だいいち、肌の状態だって、そのひとの人生を反映しているものだと思う。何かを記憶するのは脳だけではない。わたしの腕には、若いころクラゲに刺されたときの跡がいまだに残っている。これは、わたしがわたしである証拠、アイデンティティである。お百姓さんや漁師の日焼けした顔や固くてごつい手は、よくも悪くもそのひとの人生を反映している。そういったものを変えようというのは自分の人生、アイデンティティを否定することにはつながらないだろうか。

わたしは頭が禿げているが、かつらをつけたり養毛剤を使ったりしようと思ったこともない。頭が禿げるのは葉っぱが紅葉して落ちるのと同じ自然現象の 1 つであり、禿げているわたしは、そのままでわたしである。

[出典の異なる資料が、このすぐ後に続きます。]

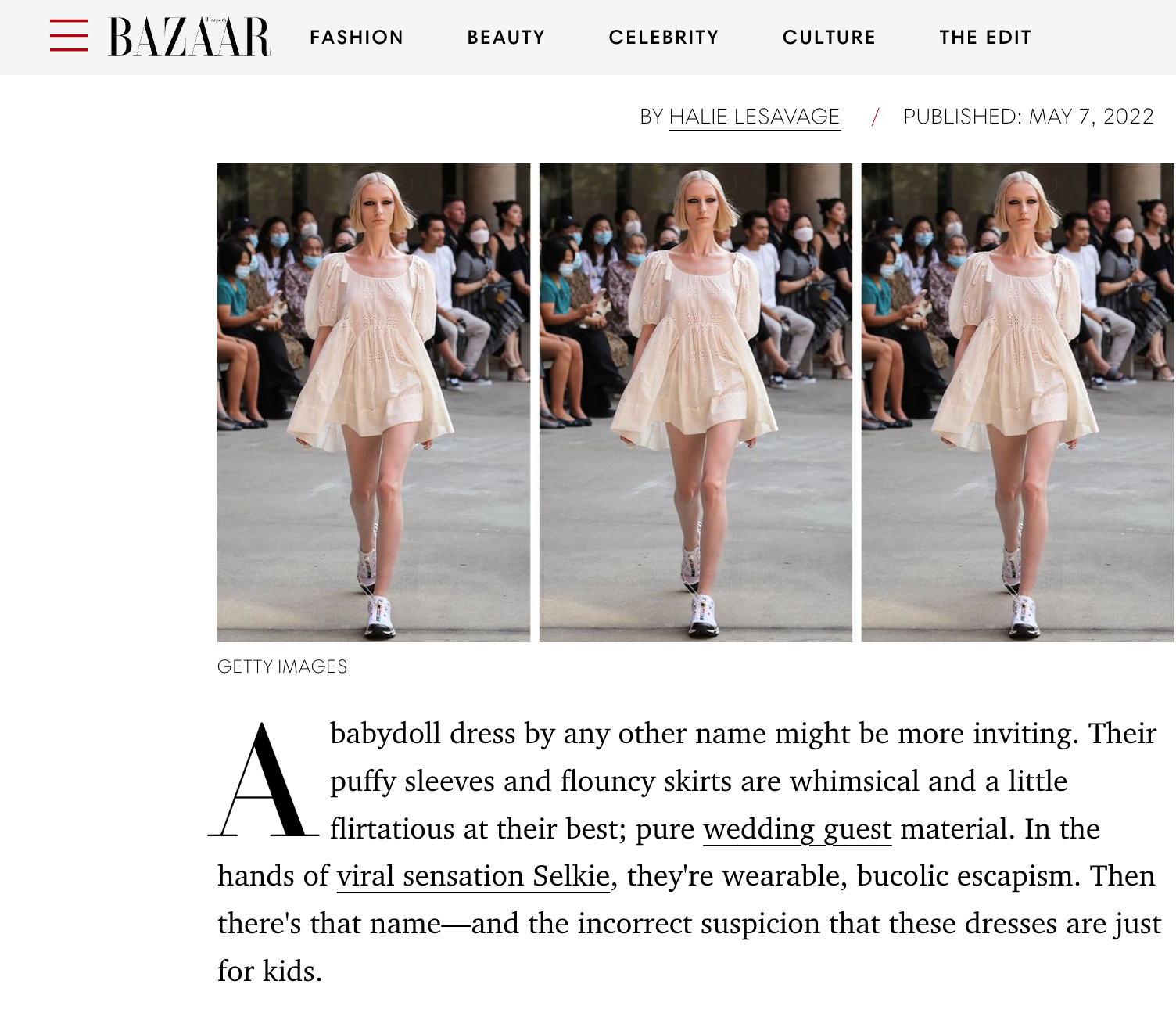Image resolution: width=1176 pixels, height=1031 pixels.
Task: Click the Harper's Bazaar logo
Action: coord(189,37)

別のドキュメンタリ番組で、日本を脱出してタイのチェンマイで後半生を過ごしている日本人の話も最近見た。ある男性は、日本にいたときは意思疎通に不自由はないのに疎外感を感じていたが、タイではことばは通じないのに心が通じていること感じるという。別の老夫婦は、日本にいたときは若いひとから汚いものをみるかのように扱われていたが、タイのひとたちは自分たちと自然に接してくれる、といっていた。ドキッとした。

日本人は、老いというものを忌み嫌い、自分の中から老いの要素を徹底排除しようとしすぎているのではないか。老いとはだれか赤の他人の属性であって自分には属さないものだと思いたいがために、現在老いているひとを忌み嫌って邪険に接するようになってしまっているのではないだろうかと思った。


追記:
この番組は NHK BS でやっていた再放送で最近見たのだが、本放送は 9 月ごろだったようだ。なんとも古い話題で申しわけない。